**Описание задачи**. Оформите в виде JSON-списка строк строки записей между той, что содержит "Locate an element on the screen. The", и той, что содержит "Looking at the image, I should click on (626, 352).", включительно. Каждой строке должен соответствовать один элемент списка, пустые строки пропустите.

[Записи для указания слов и элементов]
---*---
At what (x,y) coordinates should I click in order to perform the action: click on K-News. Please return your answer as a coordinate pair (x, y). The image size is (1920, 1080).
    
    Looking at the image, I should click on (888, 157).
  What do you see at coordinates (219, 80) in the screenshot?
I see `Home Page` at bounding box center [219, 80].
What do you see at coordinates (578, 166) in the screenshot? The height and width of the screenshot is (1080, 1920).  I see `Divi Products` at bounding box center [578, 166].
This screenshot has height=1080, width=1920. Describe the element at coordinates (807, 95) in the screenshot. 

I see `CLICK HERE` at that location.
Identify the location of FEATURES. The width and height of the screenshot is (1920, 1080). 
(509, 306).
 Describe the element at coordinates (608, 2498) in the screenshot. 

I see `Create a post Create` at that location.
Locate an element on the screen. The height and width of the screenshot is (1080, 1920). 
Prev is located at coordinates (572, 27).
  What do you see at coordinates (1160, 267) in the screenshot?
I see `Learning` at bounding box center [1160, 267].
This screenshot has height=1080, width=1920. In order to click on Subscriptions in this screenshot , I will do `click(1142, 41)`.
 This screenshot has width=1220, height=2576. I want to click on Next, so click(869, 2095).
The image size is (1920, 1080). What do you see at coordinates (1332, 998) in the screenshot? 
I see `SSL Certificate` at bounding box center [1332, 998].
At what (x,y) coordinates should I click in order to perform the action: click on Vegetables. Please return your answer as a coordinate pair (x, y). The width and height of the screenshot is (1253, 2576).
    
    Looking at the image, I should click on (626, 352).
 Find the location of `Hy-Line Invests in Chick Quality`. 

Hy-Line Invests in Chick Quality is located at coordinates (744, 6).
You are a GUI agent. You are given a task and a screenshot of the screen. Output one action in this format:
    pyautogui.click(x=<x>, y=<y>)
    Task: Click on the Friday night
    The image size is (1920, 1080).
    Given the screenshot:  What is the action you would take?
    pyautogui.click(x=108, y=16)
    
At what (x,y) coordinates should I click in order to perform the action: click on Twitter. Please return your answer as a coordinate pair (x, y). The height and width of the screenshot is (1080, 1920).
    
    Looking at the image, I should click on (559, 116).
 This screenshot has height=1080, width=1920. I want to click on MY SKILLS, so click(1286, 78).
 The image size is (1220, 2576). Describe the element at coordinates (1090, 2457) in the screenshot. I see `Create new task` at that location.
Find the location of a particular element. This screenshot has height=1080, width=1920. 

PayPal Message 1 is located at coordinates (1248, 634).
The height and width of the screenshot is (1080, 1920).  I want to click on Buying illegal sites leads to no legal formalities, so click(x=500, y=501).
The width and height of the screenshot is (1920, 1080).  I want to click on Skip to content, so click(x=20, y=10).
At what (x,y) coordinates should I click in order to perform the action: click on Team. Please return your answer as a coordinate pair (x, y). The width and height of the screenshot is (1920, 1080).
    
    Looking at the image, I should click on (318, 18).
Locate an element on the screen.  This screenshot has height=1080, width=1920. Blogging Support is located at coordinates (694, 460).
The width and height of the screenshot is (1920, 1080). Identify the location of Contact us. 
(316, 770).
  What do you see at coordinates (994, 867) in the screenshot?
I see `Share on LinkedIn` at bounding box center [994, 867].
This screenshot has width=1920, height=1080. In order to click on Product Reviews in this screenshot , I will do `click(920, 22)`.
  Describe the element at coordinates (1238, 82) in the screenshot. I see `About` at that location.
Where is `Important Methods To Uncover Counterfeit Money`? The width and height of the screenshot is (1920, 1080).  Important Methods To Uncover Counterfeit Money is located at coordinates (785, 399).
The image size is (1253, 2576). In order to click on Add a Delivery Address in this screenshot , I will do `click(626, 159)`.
---*---
**Готовое упражнение**.
[
  "Locate an element on the screen. The height and width of the screenshot is (1080, 1920). ",
  "Prev is located at coordinates (572, 27).",
  "  What do you see at coordinates (1160, 267) in the screenshot?",
  "I see `Learning` at bounding box center [1160, 267].",
  "This screenshot has height=1080, width=1920. In order to click on Subscriptions in this screenshot , I will do `click(1142, 41)`.",
  " This screenshot has width=1220, height=2576. I want to click on Next, so click(869, 2095).",
  "The image size is (1920, 1080). What do you see at coordinates (1332, 998) in the screenshot? ",
  "I see `SSL Certificate` at bounding box center [1332, 998].",
  "At what (x,y) coordinates should I click in order to perform the action: click on Vegetables. Please return your answer as a coordinate pair (x, y). The width and height of the screenshot is (1253, 2576).",
  "    Looking at the image, I should click on (626, 352)."
]